Lenders may need to review their credit policies after an ASIC study of handling hardship cases found that overcommitment was the leading cause of hardship.
The ASIC report, Hardship, hard to get help: Lenders fall short in financial hardship support is overall a scathing review of the approach to handling hardship cases on the part of the ten largest bank and non-bank lenders.
The report found 40 per cent of customers who received hardship assistance through reduction or deferral of payments, fell into arrears right after the assistance period ended.
Reduced income was the second most common cause of hardship, followed by medical reasons, unemployment and separation.
ASIC commissioner Alan Kirkland said “lenders were not putting customers front and centre in their approach to financial hardship.
“Many lenders aren’t taking their customers’ unique situations into account, instead providing a standardised ‘one-size-fits all approach’, which is not meeting customers’ needs,” Kirkland said.

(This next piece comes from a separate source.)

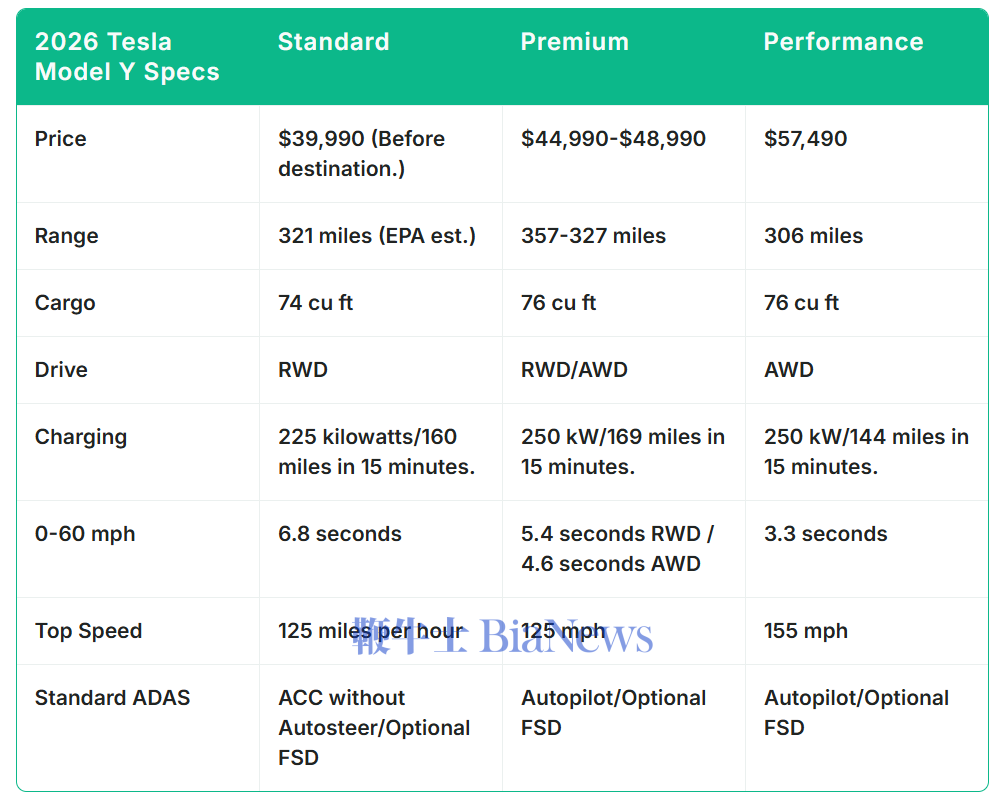Click the 357-327 miles range cell
1005x796 pixels.
tap(593, 236)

“The lack of support and in some cases, failure to respond when customers flagged they were struggling, is unacceptable and greatly adds to the distress of customers already struggling with heightened levels of stress and anxiety.”
With monetary policy near the peak of its tightening phase and unemployment on the rise, it is no surprise the number of hardship cases across the ten lenders analysed in this report are rising, and rising fast.
In the December 2023 quarter there were 52,826 hardship notices at these lenders, ASIC said.
One year earlier there were 34,396 hardship notices in the same quarter.
During the period from July 2022 to December 2023 there were 250,000 hardship notices in relation to 144,000 accounts, of which 202,000 notices related to owner-occupied mortgages.